Available data:
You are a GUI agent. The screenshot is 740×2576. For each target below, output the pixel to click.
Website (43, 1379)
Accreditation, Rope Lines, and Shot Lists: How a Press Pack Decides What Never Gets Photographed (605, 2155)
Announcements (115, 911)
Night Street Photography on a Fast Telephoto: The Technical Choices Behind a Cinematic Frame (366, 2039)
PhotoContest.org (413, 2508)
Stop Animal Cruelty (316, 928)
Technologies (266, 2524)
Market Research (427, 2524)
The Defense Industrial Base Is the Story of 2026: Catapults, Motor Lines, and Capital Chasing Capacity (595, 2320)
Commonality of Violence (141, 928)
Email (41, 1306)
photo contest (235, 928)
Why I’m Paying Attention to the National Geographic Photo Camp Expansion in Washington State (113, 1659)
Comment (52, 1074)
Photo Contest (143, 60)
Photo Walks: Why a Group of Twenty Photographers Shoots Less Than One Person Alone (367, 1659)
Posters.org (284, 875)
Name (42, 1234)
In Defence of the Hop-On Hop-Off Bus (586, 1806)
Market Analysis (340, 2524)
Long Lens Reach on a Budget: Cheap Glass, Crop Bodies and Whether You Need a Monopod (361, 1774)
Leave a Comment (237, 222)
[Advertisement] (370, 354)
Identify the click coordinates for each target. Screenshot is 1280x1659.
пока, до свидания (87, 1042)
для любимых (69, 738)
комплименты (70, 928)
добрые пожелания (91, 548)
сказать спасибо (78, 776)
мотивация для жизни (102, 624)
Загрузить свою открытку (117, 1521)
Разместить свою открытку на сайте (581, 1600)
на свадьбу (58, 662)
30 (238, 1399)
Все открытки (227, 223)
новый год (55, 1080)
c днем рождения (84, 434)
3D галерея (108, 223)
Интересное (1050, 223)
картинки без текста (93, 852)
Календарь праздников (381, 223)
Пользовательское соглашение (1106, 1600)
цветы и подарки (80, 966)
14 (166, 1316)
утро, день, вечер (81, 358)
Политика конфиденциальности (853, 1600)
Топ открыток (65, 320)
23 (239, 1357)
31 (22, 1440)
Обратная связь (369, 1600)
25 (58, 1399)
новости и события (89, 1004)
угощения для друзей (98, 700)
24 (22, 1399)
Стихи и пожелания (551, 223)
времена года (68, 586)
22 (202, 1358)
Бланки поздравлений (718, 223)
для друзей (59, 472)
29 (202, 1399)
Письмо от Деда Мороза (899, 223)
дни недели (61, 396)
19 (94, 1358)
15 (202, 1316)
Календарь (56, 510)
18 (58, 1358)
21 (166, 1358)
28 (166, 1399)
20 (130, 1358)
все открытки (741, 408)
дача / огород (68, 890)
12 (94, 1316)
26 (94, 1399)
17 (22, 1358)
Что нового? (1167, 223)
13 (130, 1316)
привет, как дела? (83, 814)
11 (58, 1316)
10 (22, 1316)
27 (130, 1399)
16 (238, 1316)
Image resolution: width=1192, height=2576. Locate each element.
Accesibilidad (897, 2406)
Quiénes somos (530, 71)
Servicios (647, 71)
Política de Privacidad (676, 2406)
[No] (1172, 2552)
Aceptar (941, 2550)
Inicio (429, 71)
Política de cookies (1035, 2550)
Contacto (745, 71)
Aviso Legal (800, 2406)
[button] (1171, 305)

What the exercise asks: For each line in the records that contains the word "свою", make a copy.

Answer space:
Загрузить свою открытку (117, 1521)
Разместить свою открытку на сайте (581, 1600)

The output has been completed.